→ WHAT TO PRODUCE: When you retype the data, keep every line exactly as it appears.

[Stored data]
/---
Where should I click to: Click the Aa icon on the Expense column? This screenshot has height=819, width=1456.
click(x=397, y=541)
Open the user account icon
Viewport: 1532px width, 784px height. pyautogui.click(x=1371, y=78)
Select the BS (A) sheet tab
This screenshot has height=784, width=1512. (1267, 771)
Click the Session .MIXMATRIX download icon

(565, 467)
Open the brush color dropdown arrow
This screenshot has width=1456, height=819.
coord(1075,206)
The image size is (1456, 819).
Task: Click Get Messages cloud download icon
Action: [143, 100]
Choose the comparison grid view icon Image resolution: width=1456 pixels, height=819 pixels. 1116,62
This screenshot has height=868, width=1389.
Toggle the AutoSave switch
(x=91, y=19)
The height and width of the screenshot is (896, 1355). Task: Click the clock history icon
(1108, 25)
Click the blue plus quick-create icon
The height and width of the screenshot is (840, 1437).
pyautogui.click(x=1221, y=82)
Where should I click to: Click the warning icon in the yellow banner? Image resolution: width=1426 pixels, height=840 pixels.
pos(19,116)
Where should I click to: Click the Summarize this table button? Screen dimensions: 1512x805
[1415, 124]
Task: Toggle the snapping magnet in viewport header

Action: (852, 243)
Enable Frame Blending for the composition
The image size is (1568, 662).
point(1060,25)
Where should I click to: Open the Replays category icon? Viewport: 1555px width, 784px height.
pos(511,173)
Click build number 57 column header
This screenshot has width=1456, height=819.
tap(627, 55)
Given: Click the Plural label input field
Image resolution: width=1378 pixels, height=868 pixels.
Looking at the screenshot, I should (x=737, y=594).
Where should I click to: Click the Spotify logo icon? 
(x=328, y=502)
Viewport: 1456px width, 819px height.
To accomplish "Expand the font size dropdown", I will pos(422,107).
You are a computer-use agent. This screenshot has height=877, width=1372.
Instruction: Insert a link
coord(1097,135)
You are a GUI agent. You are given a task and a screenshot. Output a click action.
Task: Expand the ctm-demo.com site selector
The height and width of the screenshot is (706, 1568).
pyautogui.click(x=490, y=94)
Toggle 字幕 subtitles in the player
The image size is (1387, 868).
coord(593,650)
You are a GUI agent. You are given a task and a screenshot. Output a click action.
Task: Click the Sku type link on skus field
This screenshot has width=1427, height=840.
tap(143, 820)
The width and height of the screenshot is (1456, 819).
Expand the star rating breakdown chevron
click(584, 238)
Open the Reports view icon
\---
→ THE ANSWER:
Where should I click to: Click the Aa icon on the Expense column? This screenshot has height=819, width=1456.
click(x=397, y=541)
Open the user account icon
Viewport: 1532px width, 784px height. pyautogui.click(x=1371, y=78)
Select the BS (A) sheet tab
This screenshot has height=784, width=1512. (1267, 771)
Click the Session .MIXMATRIX download icon

(565, 467)
Open the brush color dropdown arrow
This screenshot has width=1456, height=819.
coord(1075,206)
The image size is (1456, 819).
Task: Click Get Messages cloud download icon
Action: [143, 100]
Choose the comparison grid view icon Image resolution: width=1456 pixels, height=819 pixels. 1116,62
This screenshot has height=868, width=1389.
Toggle the AutoSave switch
(x=91, y=19)
The height and width of the screenshot is (896, 1355). Task: Click the clock history icon
(1108, 25)
Click the blue plus quick-create icon
The height and width of the screenshot is (840, 1437).
pyautogui.click(x=1221, y=82)
Where should I click to: Click the warning icon in the yellow banner? Image resolution: width=1426 pixels, height=840 pixels.
pos(19,116)
Where should I click to: Click the Summarize this table button? Screen dimensions: 1512x805
[1415, 124]
Task: Toggle the snapping magnet in viewport header

Action: (852, 243)
Enable Frame Blending for the composition
The image size is (1568, 662).
point(1060,25)
Where should I click to: Open the Replays category icon? Viewport: 1555px width, 784px height.
pos(511,173)
Click build number 57 column header
This screenshot has width=1456, height=819.
tap(627, 55)
Given: Click the Plural label input field
Image resolution: width=1378 pixels, height=868 pixels.
Looking at the screenshot, I should (x=737, y=594).
Where should I click to: Click the Spotify logo icon? 
(x=328, y=502)
Viewport: 1456px width, 819px height.
To accomplish "Expand the font size dropdown", I will pos(422,107).
You are a computer-use agent. This screenshot has height=877, width=1372.
Instruction: Insert a link
coord(1097,135)
You are a GUI agent. You are given a task and a screenshot. Output a click action.
Task: Expand the ctm-demo.com site selector
The height and width of the screenshot is (706, 1568).
pyautogui.click(x=490, y=94)
Toggle 字幕 subtitles in the player
The image size is (1387, 868).
coord(593,650)
You are a GUI agent. You are given a task and a screenshot. Output a click action.
Task: Click the Sku type link on skus field
This screenshot has width=1427, height=840.
tap(143, 820)
The width and height of the screenshot is (1456, 819).
Expand the star rating breakdown chevron
click(584, 238)
Open the Reports view icon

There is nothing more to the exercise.